Today, while pinning up my hair after a warm shower, I was struck by the luxuriousness of this quiet, simple activity while Ukrainian women, children, and men sleep in the subways, in freezing cold underground garages, or in the cement bunkers ironically built by Russia in the 1980s—waiting for the next explosion, the next air raid, their next sip of water.
Once again, the near normalcy of my American life, even under covid, creates a striking contrast to people living day to day with the ravages of war, or hunger, or under repressive regimes. And, like many, I struggle with this.

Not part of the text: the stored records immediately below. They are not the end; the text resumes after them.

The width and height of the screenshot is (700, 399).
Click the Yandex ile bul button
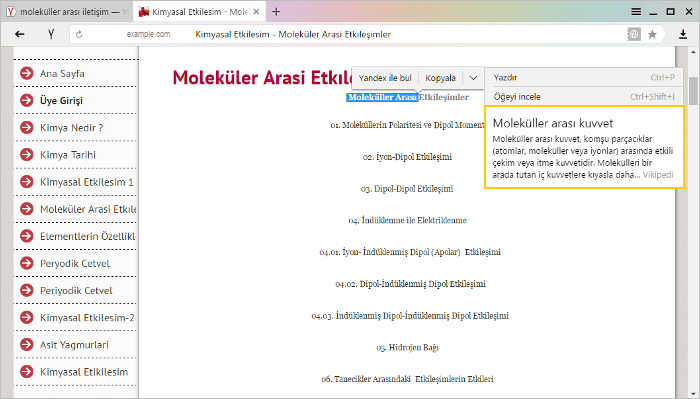[x=385, y=78]
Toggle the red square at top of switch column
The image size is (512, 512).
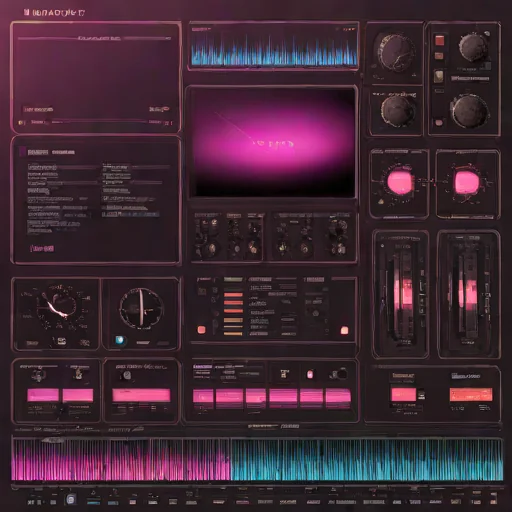(439, 40)
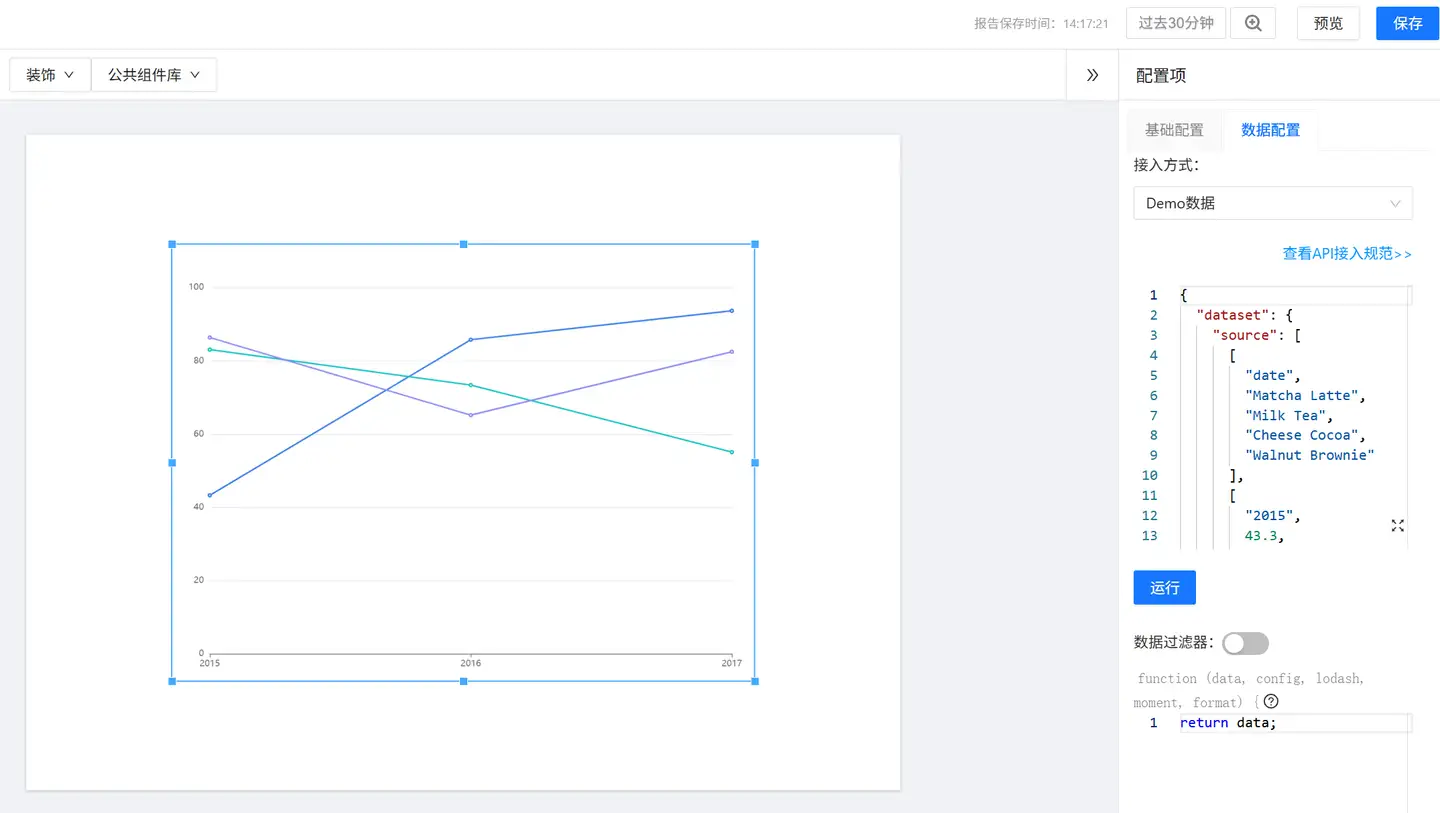Click the 预览 button
This screenshot has height=813, width=1440.
(1328, 23)
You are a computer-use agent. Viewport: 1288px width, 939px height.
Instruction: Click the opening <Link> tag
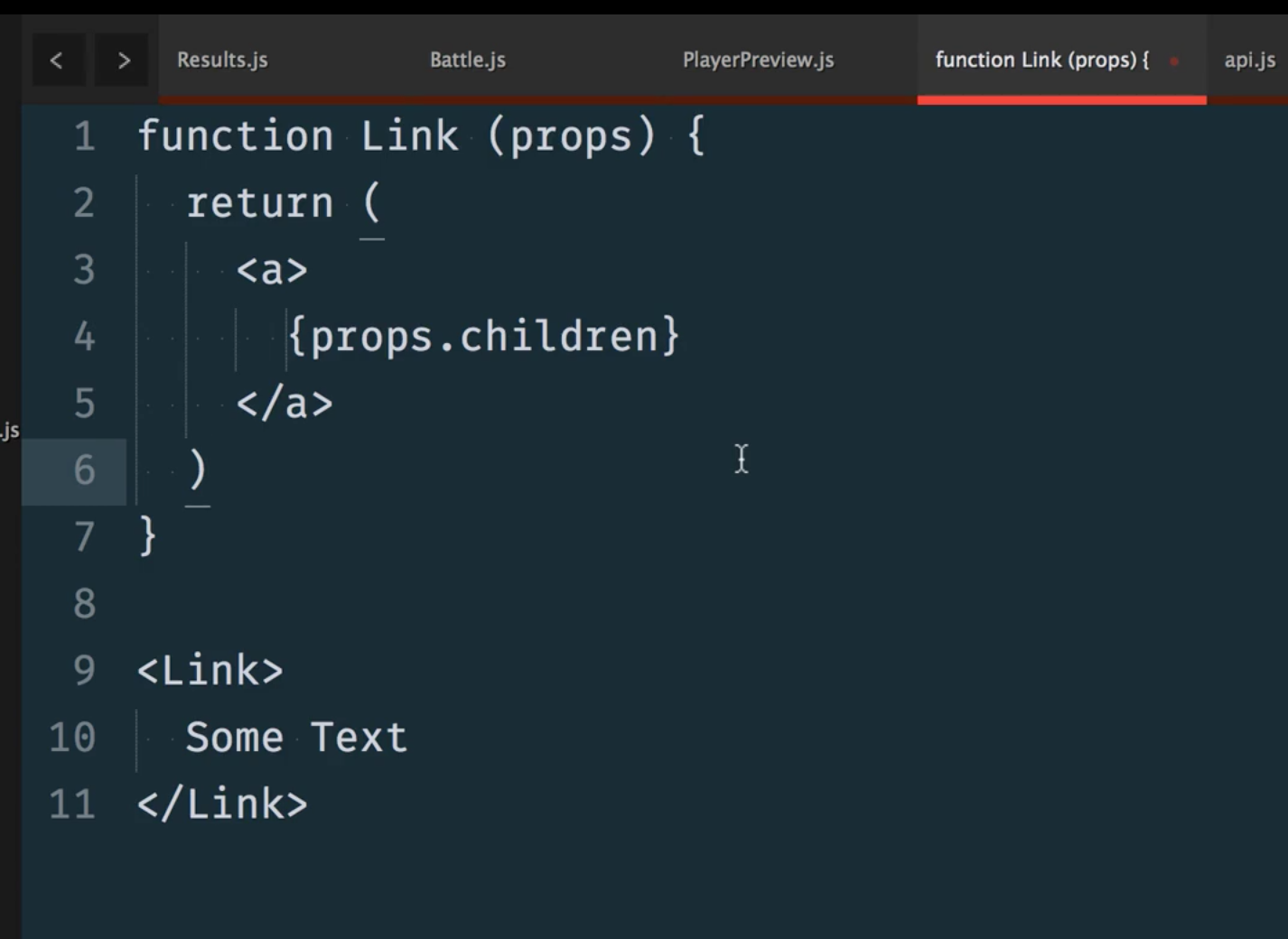click(x=210, y=671)
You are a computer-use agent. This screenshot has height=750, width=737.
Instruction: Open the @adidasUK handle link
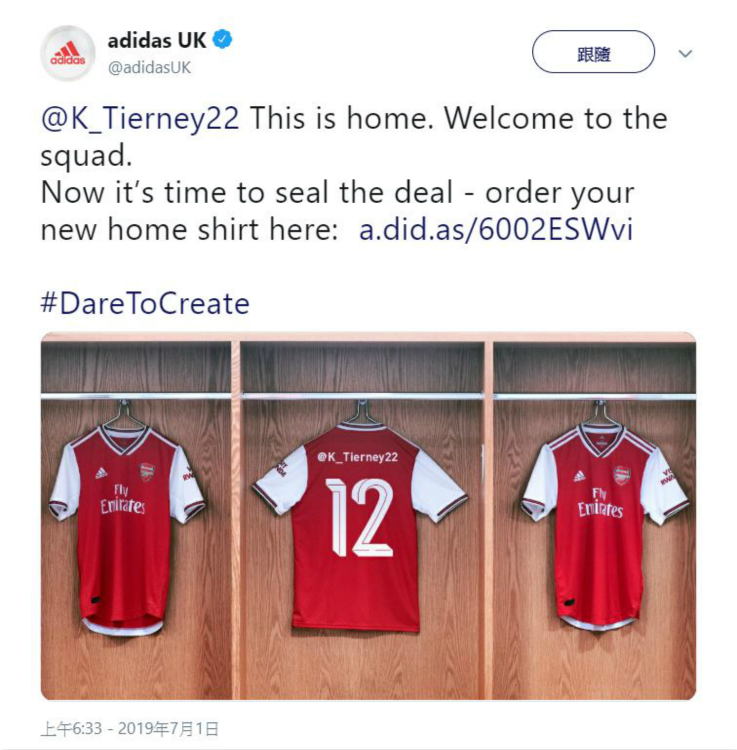point(149,67)
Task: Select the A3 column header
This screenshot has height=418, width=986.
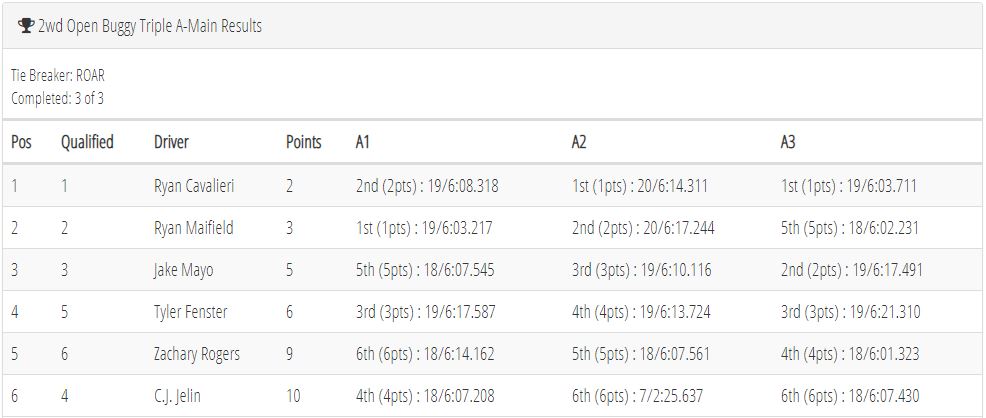Action: tap(788, 142)
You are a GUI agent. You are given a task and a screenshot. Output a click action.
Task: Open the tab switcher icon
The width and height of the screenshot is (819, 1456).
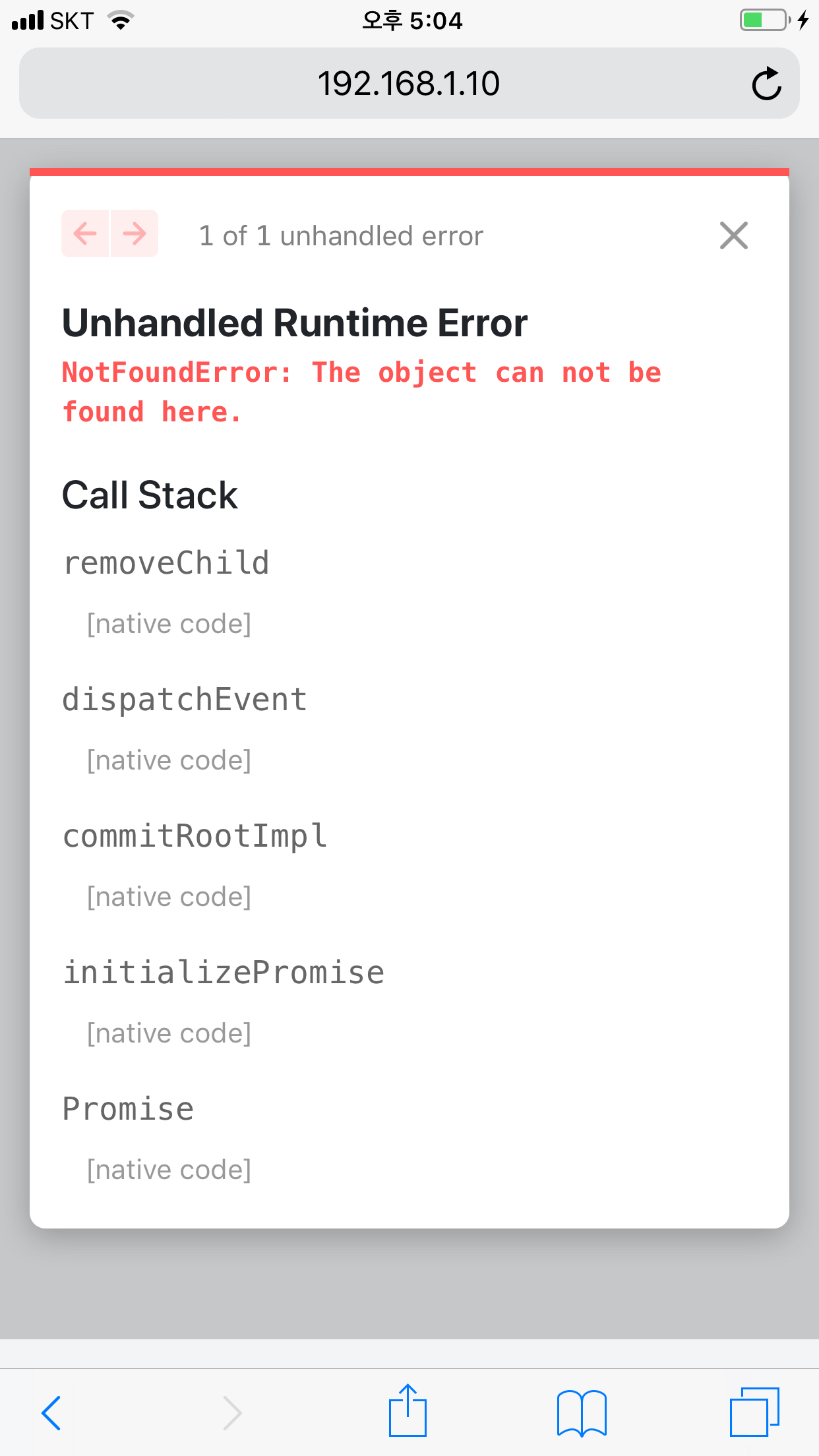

It’s not a debilitating struggle. It’s not even oppressive. Which makes the struggle itself seem petty in comparison to those looking for food, not hairpins.
What keeps me sane is believing that, as Teilhard de Chardin said, “We are not human beings having a spiritual experience; we are spiritual beings having a human experience.”
And that our experiences, even the ones appearing most devastating, are all woven into an infinite tapestry of a Divine consciousness continuously unfolding beyond what our human brains are wired to comprehend.
And here is where you, my valiant cohort of artists, comes in. I can’t imagine how I’d hold onto even my sanity of spirit if I didn’t also understand how you, as an artist, change the world.
How the very fabric of what you do gives the rest of us a chance to see, feel, and experience something beyond our ordinary sight.
How you carry the Flag of Creativity in a visible, tangible form inspiring all of humankind to wake up to the truth of its essential, creative spirit.
May you thrive, and be safe, in this extraordinary adventure called “your life, your art.”
And may all of us recognize and honor the remarkable, perilous sacrifice for democracy that Ukrainians are giving the world just when it needs it most.